Tuesday, March 18, 2008

Famine event lesson in hunger, poverty

from the Times Herald Record

WARWICK — From noon March 7 until 6 p.m. March 8, 32 youths and four adults participated in the 30-Hour Famine at Warwick United Methodist Church.

The event is organized by World Vision, a Christian humanitarian organization that works with children, families and their communities to tackle the causes of poverty and injustice. They created the 30-Hour Famine project not only to raise money, but also to educate kids on how they can make a difference for people all over the world.

The Youth Groups from Warwick United Methodist Church and Warwick Valley Church of the Nazarene united to raise more than $2,000 to battle hunger and poverty. The churches are also trying to promote the sponsorship of individual children and families through the World Vision organization.

Participants in the 30-Hour Famine played a game, which is provided by World Vision, called "Tribe." The group broke into separate "Indonesian tribes," within which each individual was given a specific identity of a child who suffers from hunger and poverty. In one activity, everyone attempted to cover some large mural paper with 29,000 fingerprints, to represent the 29,000 children who die of hunger every day. They learned that many children do not even have clean water to drink.

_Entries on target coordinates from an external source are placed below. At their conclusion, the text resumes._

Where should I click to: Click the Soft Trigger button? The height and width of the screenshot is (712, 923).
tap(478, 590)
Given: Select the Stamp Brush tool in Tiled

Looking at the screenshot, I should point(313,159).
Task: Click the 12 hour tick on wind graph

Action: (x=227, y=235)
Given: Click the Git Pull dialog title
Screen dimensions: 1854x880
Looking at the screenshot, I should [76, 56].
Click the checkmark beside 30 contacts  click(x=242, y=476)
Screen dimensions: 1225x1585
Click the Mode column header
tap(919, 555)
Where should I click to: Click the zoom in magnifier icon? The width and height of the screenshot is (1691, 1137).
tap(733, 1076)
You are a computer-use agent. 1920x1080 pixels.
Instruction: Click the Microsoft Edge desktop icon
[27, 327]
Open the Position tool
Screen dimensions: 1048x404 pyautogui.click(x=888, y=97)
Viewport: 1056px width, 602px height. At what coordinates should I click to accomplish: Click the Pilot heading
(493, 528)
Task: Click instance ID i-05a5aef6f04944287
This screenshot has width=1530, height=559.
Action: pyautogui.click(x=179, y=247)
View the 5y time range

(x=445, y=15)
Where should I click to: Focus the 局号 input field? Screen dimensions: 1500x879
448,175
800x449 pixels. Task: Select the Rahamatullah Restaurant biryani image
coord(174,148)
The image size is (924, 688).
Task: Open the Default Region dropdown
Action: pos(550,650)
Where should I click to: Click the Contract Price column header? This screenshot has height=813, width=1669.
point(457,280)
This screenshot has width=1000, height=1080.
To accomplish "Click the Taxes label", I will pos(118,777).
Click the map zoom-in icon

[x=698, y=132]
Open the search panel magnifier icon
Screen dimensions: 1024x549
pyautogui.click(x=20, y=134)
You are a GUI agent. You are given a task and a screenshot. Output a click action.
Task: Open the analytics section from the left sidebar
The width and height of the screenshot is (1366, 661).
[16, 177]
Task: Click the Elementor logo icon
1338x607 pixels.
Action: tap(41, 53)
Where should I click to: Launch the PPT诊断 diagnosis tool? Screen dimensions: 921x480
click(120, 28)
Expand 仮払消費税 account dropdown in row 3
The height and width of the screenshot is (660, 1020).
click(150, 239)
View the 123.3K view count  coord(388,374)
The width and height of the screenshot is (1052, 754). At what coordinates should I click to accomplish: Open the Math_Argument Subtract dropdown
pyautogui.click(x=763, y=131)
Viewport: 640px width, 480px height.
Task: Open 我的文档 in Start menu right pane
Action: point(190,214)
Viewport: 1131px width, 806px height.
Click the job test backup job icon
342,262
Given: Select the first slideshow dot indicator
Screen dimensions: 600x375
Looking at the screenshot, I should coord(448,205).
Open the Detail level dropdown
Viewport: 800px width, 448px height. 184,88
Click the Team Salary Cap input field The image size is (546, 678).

On Saturday evening, they broke their fast with hot dogs, macaroni and cheese, chicken fingers, pirogies, french fries, brownies, cookies and ice cream sundae.

"As much as we learned to identify with the feeling of hunger the children served through World Vision feel every day, we also gained new appreciation of how blessed we are to have food on our table for three meals, plus snacks, every day," said Janine Dethmers of Warwick.

Their "admission tickets" to the feast were written testimonials about what was most important to them about the experience. One student wrote: "So many people were complaining an hour before we ate that they were 'starving.' We are all in junior high or older, and children 5 and under may go for days without food. What we did is nothing compared to that!"